Society

Bring in the bulldozers

Clearance campaign shocks the citizens of Beijing

Fire-w

The aftermath of the Daxing fire

December is being dubbed as the coldest winter ever in Beijing, which seems pessimistic on the first day of the month.

But it’s not the temperature the locals are talking about, focusing instead on a ‘cold’ clearance campaign targeting areas populated by migrant workers.

Tens of thousands of people have lost their businesses, jobs and homes as local authorities crack down on illegal and unlicenced buildings in the wake of a deadly fire in the southern district of Daxing on November 18.

The blaze started in the basement of a three-storey property that had been converted into a cold storage unit. The upper floors housed small workshops and cheap sub-divided flats. The fire killed 19, including eight children, and 18 more were injured, mainly from toxic fumes given off by the cheap polyurethane cladding.

The Beijing government immediately announced it was launching a 40-day safety campaign to enforce fire and building codes. In some cases, people were given a few days’ notice to leave their homes and businesses before bulldozers moved in to flatten them.

“When they needed people to work and build the city, they welcomed us… Now the construction’s almost done, and they want us out,” one evicted person told the Washington Post.

To speed up the clearances in certain areas city officials smashed shop signs and cut off water, gas and electricity. Footage from Daxing showed streets littered with abandoned items and whole blocks of buuildings reduced to rubble.

One man speaking to Reuters said he had all the formal paperwork to be running a small supermarket in the area but was still evicted.

Other mobile phone footage showed traffic jams as vans crammed with people and goods tried to leave the area.

The Beijing government has denied it is using the tragedy to speed up the eviction of the so-called “low-end” population, but the crackdown chimes with a campaign launched earlier this year to close markets and small shops run by people without local household registration permits known as hukou (see WiC358).

The eviction has also sparked anger among the wider population of the capital.
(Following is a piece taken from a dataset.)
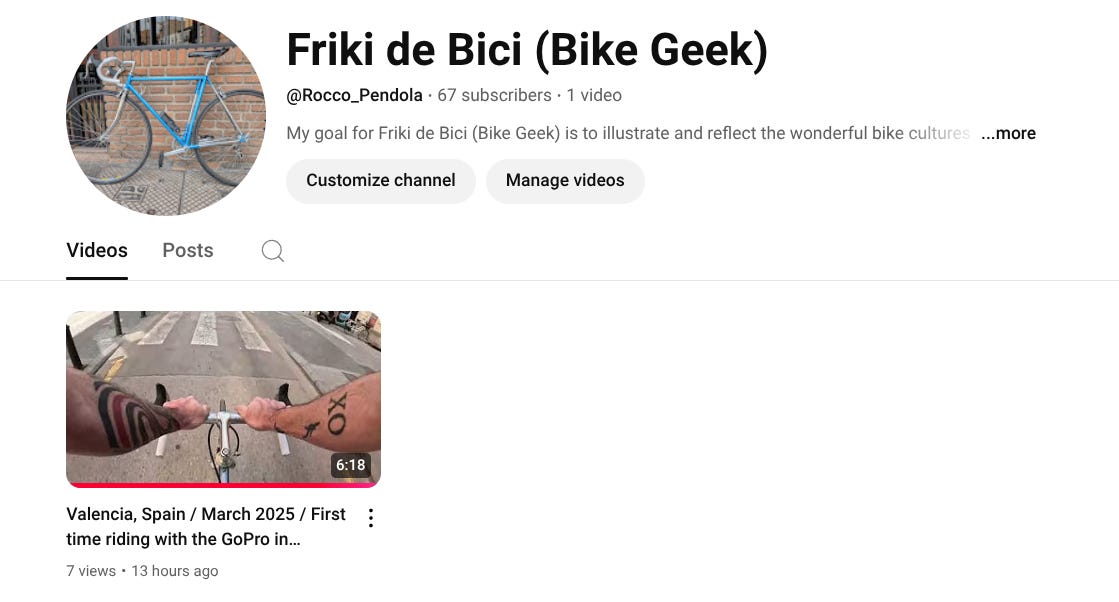Select the Videos tab
1119x602 pixels.
point(97,250)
Many members of the middle classes may have tacitly supported the gentrification of central Beijing – the campaign that was launched earlier this year – but haven’t supported the more recent action, which is largely centred on the suburbs of the city.

“Kicking people out of their homes in the middle of winter is not the Chinese Dream,” wrote one blogger, referencing one of President Xi Jinping’s signature slogans.
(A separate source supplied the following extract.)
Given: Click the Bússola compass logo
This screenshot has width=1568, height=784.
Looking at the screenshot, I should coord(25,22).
They also recognise their own lives could be impacted if the flow of cheap labour dries up. “I cannot imagine my life without them,” one women told the LA Times. “Almost 90% of the services I use on a daily basis come from migrant workers. The quality of our lives depends on them.”

China’s courier and e-commerce companies look likely to be affected by the clearances too. Shentong, Zhongtong and Debang and other kuaidi companies have temporarily halted deliveries to Beijing and have warned that normal service may not resume till the 40-day campaign is over. Some have had to move their warehouses. Others have seen their dormitories closed and staff made homeless. Online retailer JD.com has said delivery times will be impacted and it offered its own staff free accommodation and transport to help them move house.

A group of around 100 academics also wrote an open letter to the government calling on them to stop the campaign. “We believe that this is a malignant event which is illegal and violating the Constitution and seriously trampling human rights, and should be resolutely stopped and corrected,” it said.

Dalian Wanda also took the unusual move of publishing a poem thanking migrant workers for their service.“If it wasn’t for you our city would not be clean and glorious… if it wasn’t for you there would be no one providing us with hot delicious meals,” it said. “If Beijing doesn’t have you we don’t know what it will be like,” the verse ended.

Even the state-run media agreed that the campaign seemed harsh. “The working methods of some [authorities] were indeed too simplistic and brutal, which justifies the anger on the internet against them,” wrote the Global Times.

“In a free and peaceful society, population mobility should be based on choice… we can’t ignore the dignity of the migrant population,” agreed state-backed CCCTV.